39. Another example is an expatriate employee of a British employer who is operating within what amounts for practical purposes to an extra-territorial British enclave in a foreign country. This was the position of Mr Botham working in a military base in Germany. And I think, although the case is not quite so strong, that the same is true of Mr Lawson at the RAF base on Ascension Island. While it is true that Mr Lawson was there in a support role, employed by a private firm to provide security on the base, I think it would be unrealistic to regard him as having taken up employment in a foreign community in the same way as if Serco Ltd were providing security services for a hospital in Berlin. I have no doubt that Bryant v Foreign and Commonwealth Office [2003] UKEAT 174, in which it was held that section 94(1) did not apply to a British national locally engaged to work in the British Embassy in Rome, was rightly decided. But on Ascension there was no local community. In practice, as opposed to constitutional theory, the base was a British outpost in the South Atlantic. Although there was a local system of law, the connection between the employment relationship and the United Kingdom were overwhelmingly stronger.

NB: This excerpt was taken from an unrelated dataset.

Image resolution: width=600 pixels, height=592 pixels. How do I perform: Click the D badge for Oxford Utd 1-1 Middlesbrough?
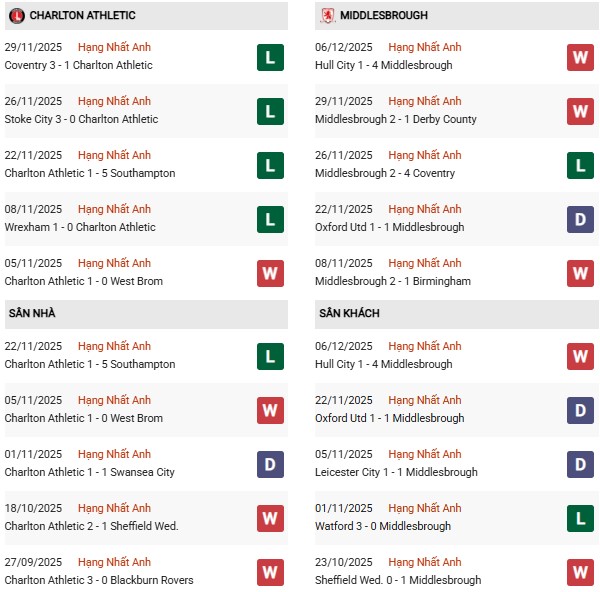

40. I have given two examples of cases in which section 94(1) may apply to an expatriate employee: the employee posted abroad to work for a business conducted in Britain and the employee working in a political or social British enclave abroad. I do not say that there may not be others, but I have not been able to think of any and they would have to have equally strong connections with Great Britain and British employment law. For the purposes of these two appeals, the second of these examples is sufficient. It leads to the conclusion that the appeals of both Mr Lawson and Mr Botham should be allowed.

Double claiming
41. Finally I should note that in the case of expatriate employees, it is quite possible that they will be entitled to make claims under both the local law and section 94(1). For example, the foreign correspondent living in Rome would be entitled to rights in Italian law under the Posted Workers Directive and although the Directive does not extend to claims for unfair dismissal, Italian domestic law may nevertheless provide for them. Obviously there cannot be double recovery and any compensation paid under the foreign system would have to be taken into account by an Employment Tribunal.

Lord Woolf, Lord Rodger, Lord Walker, and Baroness Hale concurred.